The BERTConfig dataclass stores model hyperparameters used to build BERT backbones and task-specific wrappers.

Class Signature

@dataclass
class BERTConfig:
    vocab_size: int
    hidden_size: int
    num_attention_heads: int
    num_hidden_layers: int
    intermediate_size: int
    hidden_act: Callable[[Tensor], Tensor] | str
    hidden_dropout_prob: float
    attention_probs_dropout_prob: float
    max_position_embeddings: int
    tie_word_embedding: bool
    type_vocab_size: int
    initializer_range: float
    layer_norm_eps: float
    use_cache: bool
    is_decoder: bool
    add_cross_attention: bool
    chunk_size_feed_forward: int
    pad_token_id: int = 0
    bos_token_id: int | None = None
    eos_token_id: int | None = None
    classifier_dropout: float | None = None
    add_pooling_layer: bool = True

Parameters

  • vocab_size (int): Vocabulary size.

  • hidden_size (int): Hidden dimension of token states.

  • num_attention_heads (int): Number of attention heads.

  • num_hidden_layers (int): Number of Transformer blocks.

  • intermediate_size (int): Feed-forward inner dimension.

  • hidden_act (Callable): Activation used in feed-forward layers.

  • hidden_dropout_prob (float): Dropout probability in hidden layers.

  • attention_probs_dropout_prob (float): Dropout for attention probabilities.

  • max_position_embeddings (int): Maximum supported sequence length.

  • tie_word_embedding (bool): Whether to tie input/output token embeddings.

  • type_vocab_size (int): Token-type embedding size.

  • initializer_range (float): Std for weight initialization.

  • layer_norm_eps (float): Epsilon for layer normalization.

  • use_cache (bool): Whether caching is enabled for decoder usage.

  • is_decoder (bool): Whether to run as decoder.

  • add_cross_attention (bool): Whether to enable cross-attention blocks.

  • chunk_size_feed_forward (int): Chunk size for feed-forward computation.

  • pad_token_id (int, optional): Padding token id. Default is 0.

  • bos_token_id (int | None, optional): Beginning-of-sequence token id.

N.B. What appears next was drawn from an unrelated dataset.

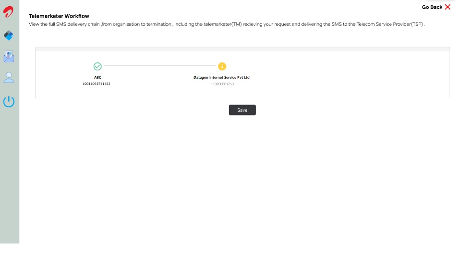
Task: Select the ABC organisation label
Action: 97,77
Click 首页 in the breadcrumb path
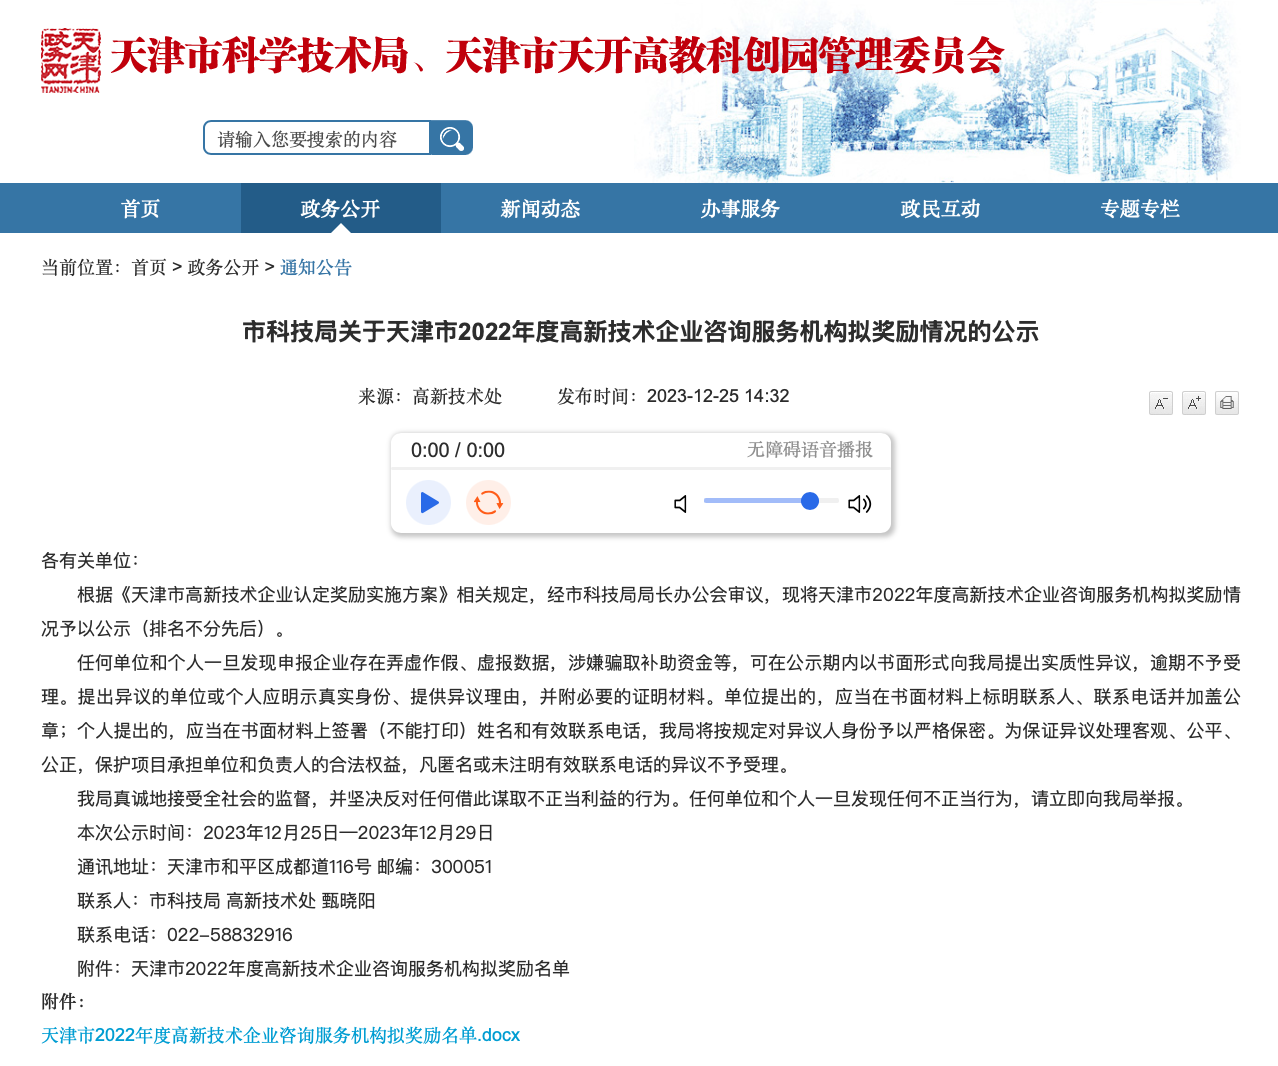 [149, 268]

  • eos_token_id (int | None, optional): End-of-sequence token id.

  • classifier_dropout (float | None, optional): Dropout for classification heads.

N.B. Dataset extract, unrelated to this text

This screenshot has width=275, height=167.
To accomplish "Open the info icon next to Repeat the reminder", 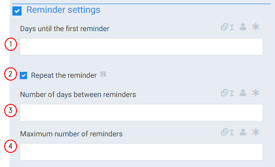I will tap(103, 74).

  • add_pooling_layer (bool, optional): Whether to add BERT pooler. Default is True.

Preset Constructors

BERTConfig provides class methods for common presets:

  • BERTConfig.base(…): Returns a BERT-Base style config (hidden_size=768, num_hidden_layers=12, num_attention_heads=12, intermediate_size=3072).

  • BERTConfig.large(…): Returns a BERT-Large style config (hidden_size=1024, num_hidden_layers=24, num_attention_heads=16, intermediate_size=4096).

Both methods support overrides via keyword arguments.

Basic Usage

from lucid.models import BERTConfig

base_cfg = BERTConfig.base()
large_cfg = BERTConfig.large()

custom_base = BERTConfig.base(vocab_size=32000, use_cache=True)